Now, she said, she and her best friend had changed their romantic goals, from finding boyfriends to finding “hookup buddies,” which she described as “a guy that we don’t actually really like his personality, but we think is really attractive and hot and good in bed.”

I think I would really like everyone reading this to just read that over a few times, and let that sink in. You have a minority of good looking athletic men having sex with most of the women on campus, while the majority of men who opt-out of the hook-up culture and want to court and marry are left wondering where all the women went. And many of those will reinvent themselves as “bad boys” in order to at least get some contact with women, so that there are even fewer chaste, marriage-enabled men.

So, what are we seeing? We are seeing that women think of extra-marital sex as a form of recreation. When I was a student, I completed a Bachelor degree and Masters degree, both in computer science, and this is what I saw women doing. There was no interest in courting or marriage whatsoever, and no concern about preserving chastity or courting effectively with the goal of marriage.

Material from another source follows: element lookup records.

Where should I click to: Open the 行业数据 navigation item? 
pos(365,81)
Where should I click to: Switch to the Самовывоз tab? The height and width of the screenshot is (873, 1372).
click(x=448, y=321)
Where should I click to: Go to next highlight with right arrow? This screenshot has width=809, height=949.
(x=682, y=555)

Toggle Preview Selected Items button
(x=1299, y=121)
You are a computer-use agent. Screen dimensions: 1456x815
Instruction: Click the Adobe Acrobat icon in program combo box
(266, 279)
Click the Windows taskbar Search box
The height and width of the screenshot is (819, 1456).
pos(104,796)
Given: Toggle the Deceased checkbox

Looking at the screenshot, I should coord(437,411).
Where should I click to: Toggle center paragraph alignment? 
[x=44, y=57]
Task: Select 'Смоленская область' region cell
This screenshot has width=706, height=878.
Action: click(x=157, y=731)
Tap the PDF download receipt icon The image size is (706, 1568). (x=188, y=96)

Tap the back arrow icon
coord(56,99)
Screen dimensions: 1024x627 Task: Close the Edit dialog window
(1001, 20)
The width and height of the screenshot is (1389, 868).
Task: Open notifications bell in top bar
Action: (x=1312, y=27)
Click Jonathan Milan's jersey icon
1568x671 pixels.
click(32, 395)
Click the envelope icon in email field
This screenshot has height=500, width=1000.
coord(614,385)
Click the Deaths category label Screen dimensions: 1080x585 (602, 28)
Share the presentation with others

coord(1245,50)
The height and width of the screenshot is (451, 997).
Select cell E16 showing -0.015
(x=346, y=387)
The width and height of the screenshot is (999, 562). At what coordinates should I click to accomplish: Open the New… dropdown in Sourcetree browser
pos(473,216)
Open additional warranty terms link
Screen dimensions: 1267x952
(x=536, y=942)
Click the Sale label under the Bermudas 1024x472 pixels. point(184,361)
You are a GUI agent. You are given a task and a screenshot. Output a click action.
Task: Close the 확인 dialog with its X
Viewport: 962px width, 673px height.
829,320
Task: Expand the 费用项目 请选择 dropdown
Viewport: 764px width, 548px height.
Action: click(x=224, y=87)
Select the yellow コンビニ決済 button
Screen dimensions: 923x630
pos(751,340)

They did not want to hear about moral values, moral obligations, theological debates or apologetics. They were all into feeling good and being popular – a popularity facilitated by “hooking up” with good-looking promiscuous athletes.

I really recommend reading some of Dr. Schneiderman’s comments on this article. He is really not happy about it, and he puts the blame squarely on feminists. As do I. Radical feminism is the ideology that gave us abortion, fatherlessness and divorce come from. We should call it what it is: selfish and destructive.

Update: Nancy P. posted a link to this rebuttal to the NYT article on Facebook to talk me down from the ledge.

Quote:

The article somehow overlooked a recent survey of 3,907 students that found only 1 in 10 people in college said they had had casual sex in college, with men being twice as likely as women to have such an encounter. Or that at a comparable Ivy League school, Harvard University, two-thirds of the class of 2013 said in a survey they had two or fewer sexual partners during college.

That’s good data that does calm me down a little.